I cannot do the first line, even though all necessary steps are possible. There is no way to combine this, without switching to the inner type's converters (like to_string() in this case.) That loses the elegance of into(). Or I have to take it apart, like the last two lines:
let no: Option<String> = "oho".into();
let long: Option<String> = "oho".to_string().into();
let s: String = "aha".into();
let o: Option<String> = s.into();
It would be cool if this could happen recursively!
Unfortunately, recursive Into/From would cause a huge amount of conflict, and stop people from writing direct impls which in many cases will be preferable.
However, in theory we could add an impl From<&str> for Option<String>.
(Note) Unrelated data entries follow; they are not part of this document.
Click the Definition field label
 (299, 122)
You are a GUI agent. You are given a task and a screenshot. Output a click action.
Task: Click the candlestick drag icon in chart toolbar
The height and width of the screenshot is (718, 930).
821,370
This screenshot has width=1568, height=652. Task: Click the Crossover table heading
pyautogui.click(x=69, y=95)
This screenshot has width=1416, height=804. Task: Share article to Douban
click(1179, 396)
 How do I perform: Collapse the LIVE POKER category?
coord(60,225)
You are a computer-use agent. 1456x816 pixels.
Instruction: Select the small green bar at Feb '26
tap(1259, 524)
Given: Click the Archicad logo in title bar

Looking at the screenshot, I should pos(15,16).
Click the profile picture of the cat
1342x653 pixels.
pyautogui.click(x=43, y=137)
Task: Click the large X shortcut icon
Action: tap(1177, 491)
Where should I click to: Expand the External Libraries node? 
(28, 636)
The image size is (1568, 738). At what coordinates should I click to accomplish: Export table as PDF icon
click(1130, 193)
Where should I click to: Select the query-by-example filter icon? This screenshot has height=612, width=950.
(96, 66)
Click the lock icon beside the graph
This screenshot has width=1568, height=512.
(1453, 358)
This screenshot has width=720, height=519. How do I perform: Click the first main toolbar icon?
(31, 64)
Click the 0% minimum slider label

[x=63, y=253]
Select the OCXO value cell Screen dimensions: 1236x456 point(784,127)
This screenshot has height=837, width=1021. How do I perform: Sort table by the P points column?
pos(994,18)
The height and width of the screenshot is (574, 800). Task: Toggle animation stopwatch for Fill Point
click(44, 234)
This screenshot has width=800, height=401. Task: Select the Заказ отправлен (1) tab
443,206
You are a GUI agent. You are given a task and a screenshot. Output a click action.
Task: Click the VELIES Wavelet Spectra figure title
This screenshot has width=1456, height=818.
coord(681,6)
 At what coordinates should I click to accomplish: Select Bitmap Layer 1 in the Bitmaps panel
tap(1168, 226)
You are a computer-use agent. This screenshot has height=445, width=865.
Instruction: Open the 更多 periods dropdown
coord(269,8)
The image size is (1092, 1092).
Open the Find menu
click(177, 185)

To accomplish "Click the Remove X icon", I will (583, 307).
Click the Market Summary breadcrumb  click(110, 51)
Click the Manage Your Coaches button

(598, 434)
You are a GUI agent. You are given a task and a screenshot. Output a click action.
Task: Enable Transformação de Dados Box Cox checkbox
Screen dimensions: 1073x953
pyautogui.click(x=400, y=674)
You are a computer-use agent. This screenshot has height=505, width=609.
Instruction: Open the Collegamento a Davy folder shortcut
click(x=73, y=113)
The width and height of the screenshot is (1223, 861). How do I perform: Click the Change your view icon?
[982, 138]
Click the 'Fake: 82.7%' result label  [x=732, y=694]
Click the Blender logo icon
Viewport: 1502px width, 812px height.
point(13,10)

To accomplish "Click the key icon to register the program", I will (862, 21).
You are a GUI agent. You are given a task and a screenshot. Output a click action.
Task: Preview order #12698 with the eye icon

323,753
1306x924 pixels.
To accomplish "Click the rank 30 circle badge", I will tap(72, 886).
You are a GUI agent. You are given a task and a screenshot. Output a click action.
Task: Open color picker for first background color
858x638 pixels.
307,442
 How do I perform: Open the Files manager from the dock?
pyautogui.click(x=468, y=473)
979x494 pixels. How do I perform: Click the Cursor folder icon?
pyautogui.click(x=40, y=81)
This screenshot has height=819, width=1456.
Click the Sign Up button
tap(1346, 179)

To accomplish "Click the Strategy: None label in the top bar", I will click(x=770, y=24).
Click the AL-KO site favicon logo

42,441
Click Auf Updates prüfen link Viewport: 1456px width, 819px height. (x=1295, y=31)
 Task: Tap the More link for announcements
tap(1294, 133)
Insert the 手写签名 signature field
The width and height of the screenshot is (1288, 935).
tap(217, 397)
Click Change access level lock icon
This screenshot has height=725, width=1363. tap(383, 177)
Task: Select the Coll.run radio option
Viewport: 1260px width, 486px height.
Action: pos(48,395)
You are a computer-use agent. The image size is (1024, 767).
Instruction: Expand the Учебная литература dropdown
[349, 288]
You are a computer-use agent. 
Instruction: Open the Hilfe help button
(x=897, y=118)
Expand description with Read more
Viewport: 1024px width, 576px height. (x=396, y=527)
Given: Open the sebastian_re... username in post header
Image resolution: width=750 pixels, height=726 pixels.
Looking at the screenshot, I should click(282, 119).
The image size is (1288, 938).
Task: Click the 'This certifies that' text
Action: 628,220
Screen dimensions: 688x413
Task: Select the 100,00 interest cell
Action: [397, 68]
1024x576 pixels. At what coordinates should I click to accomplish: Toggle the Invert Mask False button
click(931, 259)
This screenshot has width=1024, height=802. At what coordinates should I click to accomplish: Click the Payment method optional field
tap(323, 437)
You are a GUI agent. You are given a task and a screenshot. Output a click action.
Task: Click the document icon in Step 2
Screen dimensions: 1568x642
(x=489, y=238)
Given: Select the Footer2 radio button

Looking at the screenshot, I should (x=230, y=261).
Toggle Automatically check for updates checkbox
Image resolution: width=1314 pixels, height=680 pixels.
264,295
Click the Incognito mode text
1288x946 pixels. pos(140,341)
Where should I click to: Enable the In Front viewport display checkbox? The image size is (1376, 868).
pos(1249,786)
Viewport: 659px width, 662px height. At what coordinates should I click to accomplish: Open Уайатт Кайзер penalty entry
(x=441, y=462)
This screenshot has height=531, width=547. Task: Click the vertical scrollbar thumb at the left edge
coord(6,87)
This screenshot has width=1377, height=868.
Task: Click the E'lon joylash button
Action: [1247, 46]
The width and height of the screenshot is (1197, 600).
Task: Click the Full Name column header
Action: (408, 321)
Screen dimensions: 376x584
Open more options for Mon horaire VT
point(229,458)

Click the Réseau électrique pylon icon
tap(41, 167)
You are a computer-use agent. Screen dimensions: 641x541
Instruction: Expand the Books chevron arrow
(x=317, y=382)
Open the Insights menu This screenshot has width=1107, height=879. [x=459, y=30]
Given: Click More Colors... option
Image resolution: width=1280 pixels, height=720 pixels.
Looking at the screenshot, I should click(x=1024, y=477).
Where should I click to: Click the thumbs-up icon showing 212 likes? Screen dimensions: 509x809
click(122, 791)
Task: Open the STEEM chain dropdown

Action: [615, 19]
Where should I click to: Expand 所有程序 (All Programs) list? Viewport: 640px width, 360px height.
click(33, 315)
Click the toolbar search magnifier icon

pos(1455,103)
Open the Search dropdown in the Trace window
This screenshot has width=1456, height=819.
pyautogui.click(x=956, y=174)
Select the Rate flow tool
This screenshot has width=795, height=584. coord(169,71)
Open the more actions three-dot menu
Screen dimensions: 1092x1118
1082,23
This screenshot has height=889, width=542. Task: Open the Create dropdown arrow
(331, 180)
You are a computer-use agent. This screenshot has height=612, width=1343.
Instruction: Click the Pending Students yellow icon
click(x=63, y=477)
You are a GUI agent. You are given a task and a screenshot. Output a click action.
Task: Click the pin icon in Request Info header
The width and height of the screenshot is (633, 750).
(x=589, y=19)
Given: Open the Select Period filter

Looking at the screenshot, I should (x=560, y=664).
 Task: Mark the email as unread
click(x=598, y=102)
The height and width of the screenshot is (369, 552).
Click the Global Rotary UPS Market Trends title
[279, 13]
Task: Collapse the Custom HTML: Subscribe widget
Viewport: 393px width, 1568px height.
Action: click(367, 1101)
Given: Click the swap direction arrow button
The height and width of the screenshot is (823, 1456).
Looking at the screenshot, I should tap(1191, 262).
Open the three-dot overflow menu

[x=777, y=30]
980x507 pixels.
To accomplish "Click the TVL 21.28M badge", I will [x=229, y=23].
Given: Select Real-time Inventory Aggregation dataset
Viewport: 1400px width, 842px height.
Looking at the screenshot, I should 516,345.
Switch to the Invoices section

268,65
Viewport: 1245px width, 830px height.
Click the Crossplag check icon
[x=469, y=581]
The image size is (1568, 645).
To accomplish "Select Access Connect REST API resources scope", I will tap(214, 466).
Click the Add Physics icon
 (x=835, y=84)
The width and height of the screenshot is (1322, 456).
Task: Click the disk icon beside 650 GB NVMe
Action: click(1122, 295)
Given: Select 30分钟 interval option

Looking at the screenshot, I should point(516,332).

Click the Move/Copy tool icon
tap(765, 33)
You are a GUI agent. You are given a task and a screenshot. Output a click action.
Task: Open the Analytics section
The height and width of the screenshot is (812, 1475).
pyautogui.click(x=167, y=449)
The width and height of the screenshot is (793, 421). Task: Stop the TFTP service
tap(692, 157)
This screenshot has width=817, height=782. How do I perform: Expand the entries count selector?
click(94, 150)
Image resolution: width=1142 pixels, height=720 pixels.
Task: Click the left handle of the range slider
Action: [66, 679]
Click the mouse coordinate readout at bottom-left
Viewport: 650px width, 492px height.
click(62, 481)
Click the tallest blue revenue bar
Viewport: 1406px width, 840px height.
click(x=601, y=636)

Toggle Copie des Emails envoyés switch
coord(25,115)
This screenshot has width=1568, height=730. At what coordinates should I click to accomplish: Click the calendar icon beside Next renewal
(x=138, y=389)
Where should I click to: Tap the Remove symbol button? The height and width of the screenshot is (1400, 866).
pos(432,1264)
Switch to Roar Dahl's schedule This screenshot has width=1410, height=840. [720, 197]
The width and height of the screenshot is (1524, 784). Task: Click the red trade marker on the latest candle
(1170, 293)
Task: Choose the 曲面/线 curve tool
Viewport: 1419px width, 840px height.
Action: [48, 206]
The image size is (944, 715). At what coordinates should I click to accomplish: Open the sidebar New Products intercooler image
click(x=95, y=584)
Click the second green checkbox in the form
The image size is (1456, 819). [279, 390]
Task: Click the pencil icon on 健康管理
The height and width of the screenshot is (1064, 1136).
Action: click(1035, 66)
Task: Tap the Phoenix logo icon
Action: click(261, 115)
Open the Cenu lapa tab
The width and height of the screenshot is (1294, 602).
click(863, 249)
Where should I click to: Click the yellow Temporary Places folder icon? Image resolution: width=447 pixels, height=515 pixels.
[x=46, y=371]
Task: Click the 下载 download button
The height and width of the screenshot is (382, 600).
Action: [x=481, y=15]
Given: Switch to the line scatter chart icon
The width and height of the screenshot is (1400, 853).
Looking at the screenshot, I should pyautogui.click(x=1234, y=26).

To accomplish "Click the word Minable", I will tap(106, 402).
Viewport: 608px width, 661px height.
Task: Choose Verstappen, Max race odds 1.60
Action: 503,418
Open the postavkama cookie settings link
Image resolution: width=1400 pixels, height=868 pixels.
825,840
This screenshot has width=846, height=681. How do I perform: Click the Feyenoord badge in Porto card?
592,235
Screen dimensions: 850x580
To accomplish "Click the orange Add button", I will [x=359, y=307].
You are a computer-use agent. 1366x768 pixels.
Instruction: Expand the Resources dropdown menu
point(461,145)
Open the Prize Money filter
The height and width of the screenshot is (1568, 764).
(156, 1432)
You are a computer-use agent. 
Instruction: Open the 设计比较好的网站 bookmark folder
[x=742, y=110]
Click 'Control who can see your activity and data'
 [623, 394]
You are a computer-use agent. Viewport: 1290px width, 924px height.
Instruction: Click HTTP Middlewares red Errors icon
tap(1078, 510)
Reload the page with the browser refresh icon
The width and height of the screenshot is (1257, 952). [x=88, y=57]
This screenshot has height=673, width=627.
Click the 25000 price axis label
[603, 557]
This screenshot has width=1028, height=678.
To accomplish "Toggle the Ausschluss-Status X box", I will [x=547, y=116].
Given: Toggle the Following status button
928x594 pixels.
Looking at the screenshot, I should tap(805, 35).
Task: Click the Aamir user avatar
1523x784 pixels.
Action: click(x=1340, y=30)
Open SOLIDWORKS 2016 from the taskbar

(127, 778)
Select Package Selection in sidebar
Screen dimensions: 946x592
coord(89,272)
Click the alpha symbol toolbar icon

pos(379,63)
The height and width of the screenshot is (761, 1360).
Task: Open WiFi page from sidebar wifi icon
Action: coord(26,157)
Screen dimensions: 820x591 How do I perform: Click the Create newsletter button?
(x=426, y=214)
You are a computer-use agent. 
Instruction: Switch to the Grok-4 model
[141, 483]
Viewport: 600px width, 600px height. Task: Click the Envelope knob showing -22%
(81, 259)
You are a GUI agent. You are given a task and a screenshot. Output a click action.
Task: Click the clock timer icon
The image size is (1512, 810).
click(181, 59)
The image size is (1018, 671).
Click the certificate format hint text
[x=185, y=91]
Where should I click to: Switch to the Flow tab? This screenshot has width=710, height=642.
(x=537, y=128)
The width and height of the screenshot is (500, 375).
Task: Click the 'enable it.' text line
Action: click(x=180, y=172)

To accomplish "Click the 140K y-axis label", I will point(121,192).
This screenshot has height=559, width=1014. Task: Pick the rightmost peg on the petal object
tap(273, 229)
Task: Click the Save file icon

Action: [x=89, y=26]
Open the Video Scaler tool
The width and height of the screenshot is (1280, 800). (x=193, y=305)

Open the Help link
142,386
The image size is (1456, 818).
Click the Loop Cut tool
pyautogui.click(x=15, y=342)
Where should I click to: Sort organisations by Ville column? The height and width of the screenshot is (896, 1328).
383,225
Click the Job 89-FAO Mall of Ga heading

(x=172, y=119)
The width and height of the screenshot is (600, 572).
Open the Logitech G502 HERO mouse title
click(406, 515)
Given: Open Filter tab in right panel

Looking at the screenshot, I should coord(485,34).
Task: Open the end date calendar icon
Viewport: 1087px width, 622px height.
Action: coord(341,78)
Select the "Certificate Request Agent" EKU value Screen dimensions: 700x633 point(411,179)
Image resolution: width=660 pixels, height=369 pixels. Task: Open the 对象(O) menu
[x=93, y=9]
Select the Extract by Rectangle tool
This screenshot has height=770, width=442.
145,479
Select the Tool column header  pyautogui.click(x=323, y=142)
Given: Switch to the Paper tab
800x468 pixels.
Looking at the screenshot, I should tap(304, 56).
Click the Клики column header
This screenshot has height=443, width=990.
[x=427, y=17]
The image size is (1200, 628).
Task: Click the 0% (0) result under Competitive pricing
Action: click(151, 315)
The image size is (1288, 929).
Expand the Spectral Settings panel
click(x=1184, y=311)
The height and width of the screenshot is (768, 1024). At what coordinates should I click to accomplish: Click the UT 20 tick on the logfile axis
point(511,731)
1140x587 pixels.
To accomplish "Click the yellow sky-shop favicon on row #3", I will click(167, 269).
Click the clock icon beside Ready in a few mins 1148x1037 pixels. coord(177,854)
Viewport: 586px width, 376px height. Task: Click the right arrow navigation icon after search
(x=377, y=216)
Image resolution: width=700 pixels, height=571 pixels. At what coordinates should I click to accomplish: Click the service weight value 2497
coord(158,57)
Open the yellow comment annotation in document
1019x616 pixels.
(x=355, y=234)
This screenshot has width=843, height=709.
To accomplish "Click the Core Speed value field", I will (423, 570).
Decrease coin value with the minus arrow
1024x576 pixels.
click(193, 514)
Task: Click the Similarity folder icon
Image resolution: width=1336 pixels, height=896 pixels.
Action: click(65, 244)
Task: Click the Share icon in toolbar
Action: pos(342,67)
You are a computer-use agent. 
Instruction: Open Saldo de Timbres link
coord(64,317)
For specifically this case, it's theoretically possible that std could write a blanket impl<T, U> From<T> for Option<U> where T: Into<U>. That impl is currently diagnosed illegal as conflicting with the blanket impl<T> From<T> for T, but so does the existing impl<T> From<T> for Option<T>. The conflict doesn't happen because rustc knows Option<Self> where Self = Option<Self> is an impossible type. This exception doesn't work for the generalized impl because T ≠ U, but coherence could determine (or be special cased) that T = U in the only potential overlap case and thus allow the overlap.
Whether we want to is a different question, as is whether adding an impl would be breaking; unfortunately I think it would be for the same reason new blanket impls generally are.
It's not really about the necessary steps being possible bur rather being unique. What if someone declared a type Bad with implemented From<&str> and Into<Option<String>>? Then it would also allow to go from &str to Option<String>, except it may result in a different result than using String as the intermediate step. This means the conversion will always be ambigious without a way to prefer using String (which is essentially what you're currently doing).
None of the implementations I mentioned are blanket though, they are all concrete. The problem in fact are not blanket implementations, but possible diamonds (or even cycles) present in the Into/From graph, which create ambiguity over which path should be taken.